Published on April 26, 2023

How to Work as a Therapist Without a Psychology Degree

by Psych Times Staff

Therapists are arguably some of the most important professionals in the modern world. Therapy is an essential healthcare service, allowing patients of all backgrounds to establish and maintain good mental, emotional and behavioral health. In many cases, therapists are responsible for giving individuals and groups the tools to survive and thrive, sometimes in the most adverse circumstances.

Many people assume that all therapists have psychology degrees, but that isn’t the case. The field of psychology is interesting — but getting a degree in psychology isn’t for everyone. Psych degrees can require intensive science courses, which demand expertise in math as well as participation in labs that do not come easily or comfortably to many students. If you are looking for a path into the therapy field that does not involve several years of psychology study, you might consider the following non-psych options:

Social Work

Social work is a professional field that is dedicated to helping vulnerable individuals and communities overcome challenges and achieve goals. Social workers can maintain a diverse set of responsibilities, from working one-on-one with individuals facing specific challenges, like homelessness or domestic abuse, to functioning as community advocates for social justice. Social workers often work for government agencies, though social workers are also employed by schools, hospitals and counseling clinics.

A Master of Social Work degree provides the necessary qualifications to transform a regular social worker into a clinical social worker — meaning that they have the training and credentials to work as therapists. Many clinical social workers are devoted to providing counseling services to underserved communities and groups, and thanks to their foundation in social work, these therapists can also help individuals with advocacy, policy analysis and social justice issues.

Human Services

While social workers often work directly with vulnerable individuals, human services professionals tend to focus on developing programs and resources that benefit vulnerable communities at large. Human services is a broad field that is difficult to describe in a handful of sentences; there are many different types of human services professionals that are completing a diverse range of tasks to achieve various different goals — but all human services efforts are directed at making the world a better place.

Like social workers, human services professionals can specialize through experience and education. Some human services professionals opt to gain skills associated with social work to boost their ability to make an impact. However, it is possible to earn a master in human services with a focus on counseling, which can provide the necessary qualifications to function as a therapist or in a therapy setting.

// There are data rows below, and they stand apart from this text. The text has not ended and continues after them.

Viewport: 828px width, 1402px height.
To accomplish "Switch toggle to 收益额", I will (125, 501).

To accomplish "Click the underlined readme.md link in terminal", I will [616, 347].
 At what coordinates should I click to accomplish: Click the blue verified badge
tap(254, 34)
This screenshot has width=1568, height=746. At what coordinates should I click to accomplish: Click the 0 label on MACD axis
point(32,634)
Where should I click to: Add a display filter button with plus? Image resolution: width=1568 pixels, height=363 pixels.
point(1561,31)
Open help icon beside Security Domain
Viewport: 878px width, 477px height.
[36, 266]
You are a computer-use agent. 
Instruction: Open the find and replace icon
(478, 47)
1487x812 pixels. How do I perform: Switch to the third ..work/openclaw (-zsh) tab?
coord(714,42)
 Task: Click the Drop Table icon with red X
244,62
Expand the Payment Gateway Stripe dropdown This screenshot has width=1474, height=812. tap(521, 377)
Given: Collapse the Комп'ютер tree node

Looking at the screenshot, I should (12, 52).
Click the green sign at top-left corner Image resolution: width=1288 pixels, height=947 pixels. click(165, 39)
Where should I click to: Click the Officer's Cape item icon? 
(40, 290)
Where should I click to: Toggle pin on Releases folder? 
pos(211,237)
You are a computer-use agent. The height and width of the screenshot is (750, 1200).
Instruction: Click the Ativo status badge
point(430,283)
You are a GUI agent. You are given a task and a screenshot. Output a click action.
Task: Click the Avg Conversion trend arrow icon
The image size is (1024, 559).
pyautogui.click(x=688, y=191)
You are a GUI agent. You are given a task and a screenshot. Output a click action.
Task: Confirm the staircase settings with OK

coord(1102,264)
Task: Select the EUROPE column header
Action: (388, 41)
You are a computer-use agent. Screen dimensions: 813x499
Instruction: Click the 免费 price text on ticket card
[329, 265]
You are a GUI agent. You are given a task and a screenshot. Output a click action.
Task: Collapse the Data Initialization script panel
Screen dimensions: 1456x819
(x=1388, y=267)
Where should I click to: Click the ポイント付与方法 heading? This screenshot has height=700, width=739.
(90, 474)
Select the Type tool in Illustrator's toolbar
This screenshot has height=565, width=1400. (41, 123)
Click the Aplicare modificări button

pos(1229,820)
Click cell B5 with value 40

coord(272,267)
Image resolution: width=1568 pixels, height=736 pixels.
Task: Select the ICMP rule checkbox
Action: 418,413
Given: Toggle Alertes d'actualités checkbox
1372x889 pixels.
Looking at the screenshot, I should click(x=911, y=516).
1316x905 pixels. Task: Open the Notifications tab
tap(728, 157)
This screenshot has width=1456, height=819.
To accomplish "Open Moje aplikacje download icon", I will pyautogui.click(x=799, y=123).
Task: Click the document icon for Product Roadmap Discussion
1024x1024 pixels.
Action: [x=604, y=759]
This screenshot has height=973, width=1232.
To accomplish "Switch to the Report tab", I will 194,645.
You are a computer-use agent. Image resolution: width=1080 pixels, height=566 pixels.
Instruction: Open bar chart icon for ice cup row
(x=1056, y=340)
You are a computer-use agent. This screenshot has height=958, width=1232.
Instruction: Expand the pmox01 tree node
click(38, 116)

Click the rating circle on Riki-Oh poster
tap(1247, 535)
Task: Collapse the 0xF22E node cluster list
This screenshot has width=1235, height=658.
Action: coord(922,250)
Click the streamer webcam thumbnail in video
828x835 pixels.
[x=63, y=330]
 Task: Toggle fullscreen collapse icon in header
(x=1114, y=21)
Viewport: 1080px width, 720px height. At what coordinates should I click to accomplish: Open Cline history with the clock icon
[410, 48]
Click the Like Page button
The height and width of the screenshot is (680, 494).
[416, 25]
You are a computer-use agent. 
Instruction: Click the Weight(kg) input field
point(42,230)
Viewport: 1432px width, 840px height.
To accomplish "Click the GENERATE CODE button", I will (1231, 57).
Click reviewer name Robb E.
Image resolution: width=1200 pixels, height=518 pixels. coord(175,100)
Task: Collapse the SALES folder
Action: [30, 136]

A foundation in a field such as social work or human services ensures that a professional feels passionately about helping people and understands common challenges that vulnerable people face. However, it is possible to become a working therapist with any kind of background thanks to counseling graduate programs.

A Master’s in Counseling teaches students how to perform counseling on a variety of clients. Coursework tends to focus on the diagnosis of mental health conditions, the development of treatment plans and the techniques of therapy. While some counseling master’s programs require a bachelor’s degree in a related field, like psychology or counseling, many do not, so professionals who feel called to work as counselors can do so regardless of prior studies.

Therapy Specialties

A standard Master’s in Counseling will equip professionals with the tools necessary to deliver therapy to typical clients, but in many cases, professionals are interested in working with a specific group that struggles with specific challenges. There are potentially dozens of specializations that professionals might explore within the therapy field, but some of the more common specialties to pursue through education include:

Marriage and family

Addiction and substance abuse

Anxiety and depression

Children and teen

Eating disorders



Some would-be therapists already feel compelled to commit their careers to addressing the challenges of a specific group, while others might need to explore their options during their graduate program. Fortunately, this path to a therapy career overlaps with the counseling path, so students can keep taking steps toward their profession as they identify their calling.

It feels good to help people become their best selves, which is why therapy is such a captivating career path. Fortunately, you can make your therapist dreams come true by following any of the following education routes outside of the psychology field.